Manganese MOF-derived ruthenium-doped MnxOy catalyst for enhanced oxygen evolution reaction and energy-efficient lead recovery

Abstract

Advanced, efficient, and eco-friendly technologies are essential for the safe recycling of spent lead-acid batteries for minimizing their environmental impact by mitigating toxic wastes and promoting resource sustainability by recovering valuable lead. Herein, we proposed a simple, zero-emission electrochemical strategy to recover metallic lead via the direct electrolysis of lead-acid batteries. Mn_xO_y@RuO₂ with a layered structure of stacked nanosheets was prepared via facile hydrothermal and annealing methods. Mn_xO_y@RuO₂ exhibited low overpotentials of 175 mV and 248 mV at a current density of 10 mA cm⁻² in 0.5 mol L⁻¹ H₂SO₄ and Pb(MSA)₂, respectively, showcasing its excellent OER activity. Notably, the catalyst exhibited excellent stability for over 10 hours.
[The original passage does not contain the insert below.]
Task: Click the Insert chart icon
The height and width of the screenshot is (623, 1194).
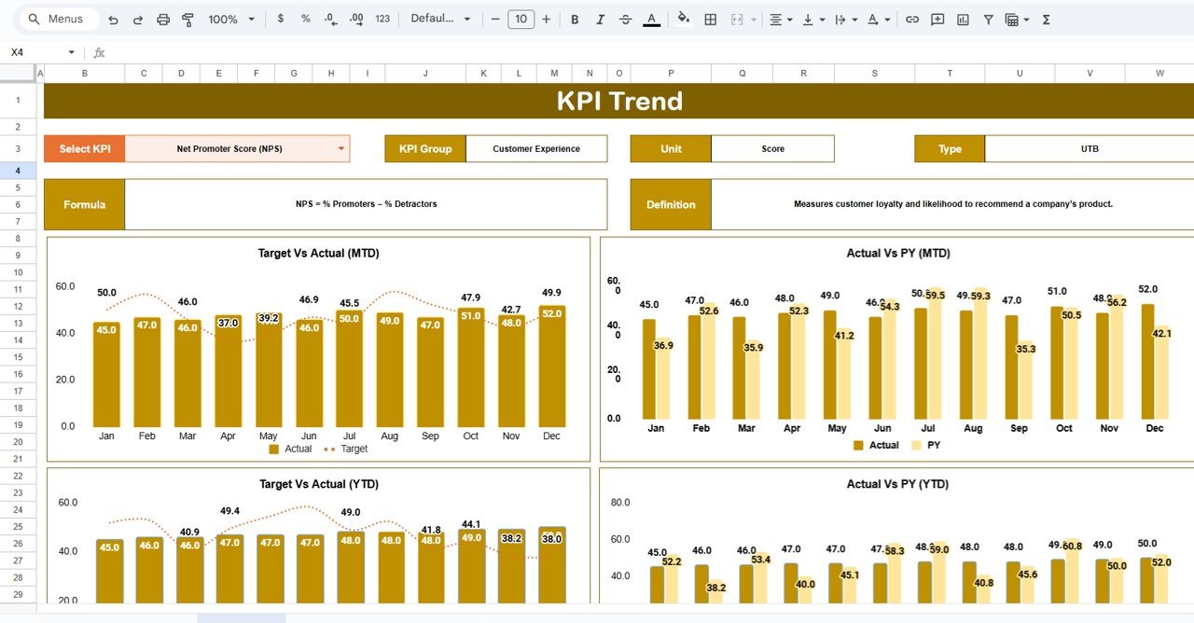Action: [x=963, y=20]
The Mn_xO_y@RuO₂ catalyst during constant current electrolysis required an overpotential of only 375.6 mV at 25 mA cm⁻² to function, greatly reducing the precipitation of PbO₂. Mn_xO_y@RuO₂ facilitated high-efficiency oxygen evolution reaction using the lead MSA electrolyte, suppressing the PbO₂ formation and reducing the anode overpotential, making it an ideal anode material for energy-efficient lead recovery.